As duas Grandes Misericórdias divinas

As duas Grandes Misericórdias divinas
Sabedoria do Deserto  /  Mauro de Almeida




[Do tratado de São Bernardo, abade, sobre os graus da humildade e da soberba (N. 12: EC 3, 25-26)]



Se compreendes que Cristo tem duas naturezas em uma só pessoa, uma pela qual sempre existiu e outra na qual começou a existir, e que segundo seu ser eterno ele conhece todas as coisas desde sempre, mas segundo seu ser temporal conheceu muitas delas de maneira temporal, por que hesitas em admitir que, assim como ele começou a existir encarnado no tempo, começou também a conhecer as misérias da carne, por aquele tipo de conhecimento que a fraqueza da carne proporciona? Nossos primeiros pais eram mais sábios e felizes ignorando este tipo de ciência, que só puderam adquirir por um gesto de lamentável loucura. Mas Deus, seu criador, buscando o que havia perecido, compadeceu-se e proseguiu sua obra, descendo cheio de misericórdia até os que haviam caído miseravelmente.

Quis experimentar em si mesmo aquilo que mereceram sofrer por terem agido contra Ele, contudo, não pela mesma curiosidade, mas por uma admirável caridade. E não para permanecer infeliz entre os infelizes, mas para se fazer misericordioso e libertar os miseráveis. Fez-se misericordioso, não daquela misericórdia que já possuía em sua eterna felicidade, mas da que obteve através da infelicidade, em nossa condição humana. Assim, a obra de amor que iniciara com a primeira forma de misericórdia, completou-a com a segunda. Não que aquela não bastasse para realizá-la, mas porque sem esta ela não seria suficiente para nós. Ambas são necessárias, porém a segunda nos foi mais conveniente.

**Instrução dada A**:
Responda com base no trecho sobre as duas misericórdias divinas:
(i) Quantas naturezas Cristo tem em uma só pessoa?
(ii) Se não foi pela mesma curiosidade dos primeiros pais, por que Deus quis experimentar em si mesmo o que eles mereceram sofrer?
(iii) Qual das duas misericórdias foi mais conveniente para nós?
**Instrução dada B**: Continue o trecho sobre as duas misericórdias divinas a partir do ponto em que ele termina.

**Informações fornecidas**:
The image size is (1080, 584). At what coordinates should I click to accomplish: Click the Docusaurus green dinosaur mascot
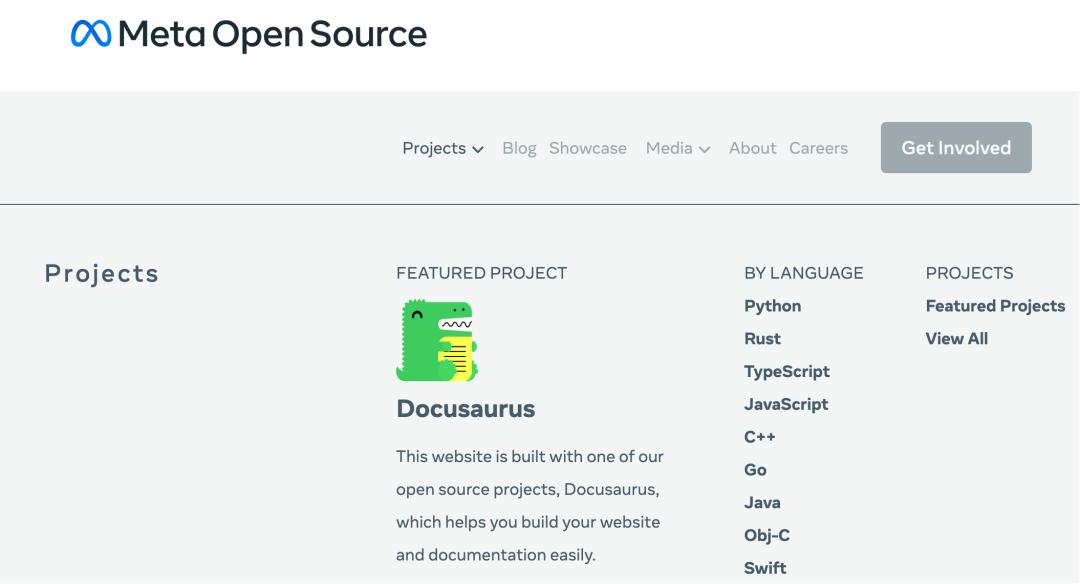437,340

**Resposta escrita A**:
(i) Duas naturezas.
(ii) Por uma admirável caridade.
(iii) A segunda, que ele obteve através da infelicidade, em nossa condição humana.

**Resposta escrita B**:
Ó inefável lógica do amor! Como imaginar essa admirável misericórdia que não se forma de uma miséria anterior? Como reconhecer essa compaixão para nós desconhecida que não foi precedida pelo sofrimento, pois que é eterna em Deus como sua impassibilidade? Entretanto, se essa misericórdia divina que ignora a miséria não estivesse na origem, a outra, que tem por mãe a miséria, não teria acontecido. Se não tivesse acontecido, não nos teria atraído; se não nos tivesse atraído, não nos teria livrado. E de onde nos terá livrado, senão do lago de miséria e do brejo lodoso (Sl 39, 3).  

Deus não abandonou sua primeira misericórdia, mas acrescentou-lhe a segunda. Ele não mudou e sim multiplicou, como está escrito: Salvas os homens e os animais, Senhor, como multiplicaste, ó Deus, a tua misericórdia! (Sl 35, 7b-8 Vg)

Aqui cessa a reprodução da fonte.